**Problem description:** Please reproduce each of the items below word for word, line by line.

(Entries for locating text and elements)
--------

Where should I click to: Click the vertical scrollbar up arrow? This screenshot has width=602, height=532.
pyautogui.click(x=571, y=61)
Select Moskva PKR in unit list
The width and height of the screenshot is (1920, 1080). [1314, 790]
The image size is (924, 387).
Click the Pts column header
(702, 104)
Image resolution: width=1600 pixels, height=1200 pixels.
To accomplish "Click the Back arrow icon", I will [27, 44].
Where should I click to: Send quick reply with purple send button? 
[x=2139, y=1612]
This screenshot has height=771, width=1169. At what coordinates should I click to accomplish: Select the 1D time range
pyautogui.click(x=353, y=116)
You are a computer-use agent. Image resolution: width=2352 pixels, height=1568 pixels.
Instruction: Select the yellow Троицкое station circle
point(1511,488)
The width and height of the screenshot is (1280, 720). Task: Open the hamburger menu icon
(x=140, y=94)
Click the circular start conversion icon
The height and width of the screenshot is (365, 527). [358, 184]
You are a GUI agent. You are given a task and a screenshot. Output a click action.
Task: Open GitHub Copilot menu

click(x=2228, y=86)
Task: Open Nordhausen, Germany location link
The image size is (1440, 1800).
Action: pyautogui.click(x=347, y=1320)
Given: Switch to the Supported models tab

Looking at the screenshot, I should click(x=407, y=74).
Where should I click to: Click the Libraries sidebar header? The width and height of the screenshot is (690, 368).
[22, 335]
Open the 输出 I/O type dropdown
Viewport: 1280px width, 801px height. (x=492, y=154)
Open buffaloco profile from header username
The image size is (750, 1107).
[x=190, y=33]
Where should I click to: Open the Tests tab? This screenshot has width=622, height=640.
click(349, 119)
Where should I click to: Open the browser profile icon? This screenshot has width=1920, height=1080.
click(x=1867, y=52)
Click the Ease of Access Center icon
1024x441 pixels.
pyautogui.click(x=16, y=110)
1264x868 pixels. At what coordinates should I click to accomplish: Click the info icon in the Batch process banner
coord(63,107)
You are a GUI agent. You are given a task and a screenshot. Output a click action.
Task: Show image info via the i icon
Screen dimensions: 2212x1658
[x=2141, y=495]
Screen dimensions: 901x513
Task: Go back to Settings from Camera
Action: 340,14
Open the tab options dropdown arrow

--------

**Correct result:**
Where should I click to: Click the vertical scrollbar up arrow? This screenshot has width=602, height=532.
pyautogui.click(x=571, y=61)
Select Moskva PKR in unit list
The width and height of the screenshot is (1920, 1080). [1314, 790]
The image size is (924, 387).
Click the Pts column header
(702, 104)
Image resolution: width=1600 pixels, height=1200 pixels.
To accomplish "Click the Back arrow icon", I will [27, 44].
Where should I click to: Send quick reply with purple send button? 
[x=2139, y=1612]
This screenshot has height=771, width=1169. At what coordinates should I click to accomplish: Select the 1D time range
pyautogui.click(x=353, y=116)
You are a computer-use agent. Image resolution: width=2352 pixels, height=1568 pixels.
Instruction: Select the yellow Троицкое station circle
point(1511,488)
The width and height of the screenshot is (1280, 720). Task: Open the hamburger menu icon
(x=140, y=94)
Click the circular start conversion icon
The height and width of the screenshot is (365, 527). [358, 184]
You are a GUI agent. You are given a task and a screenshot. Output a click action.
Task: Open GitHub Copilot menu

click(x=2228, y=86)
Task: Open Nordhausen, Germany location link
The image size is (1440, 1800).
Action: pyautogui.click(x=347, y=1320)
Given: Switch to the Supported models tab

Looking at the screenshot, I should click(x=407, y=74).
Where should I click to: Click the Libraries sidebar header? The width and height of the screenshot is (690, 368).
[22, 335]
Open the 输出 I/O type dropdown
Viewport: 1280px width, 801px height. (x=492, y=154)
Open buffaloco profile from header username
The image size is (750, 1107).
[x=190, y=33]
Where should I click to: Open the Tests tab? This screenshot has width=622, height=640.
click(349, 119)
Where should I click to: Open the browser profile icon? This screenshot has width=1920, height=1080.
click(x=1867, y=52)
Click the Ease of Access Center icon
1024x441 pixels.
pyautogui.click(x=16, y=110)
1264x868 pixels. At what coordinates should I click to accomplish: Click the info icon in the Batch process banner
coord(63,107)
You are a GUI agent. You are given a task and a screenshot. Output a click action.
Task: Show image info via the i icon
Screen dimensions: 2212x1658
[x=2141, y=495]
Screen dimensions: 901x513
Task: Go back to Settings from Camera
Action: 340,14
Open the tab options dropdown arrow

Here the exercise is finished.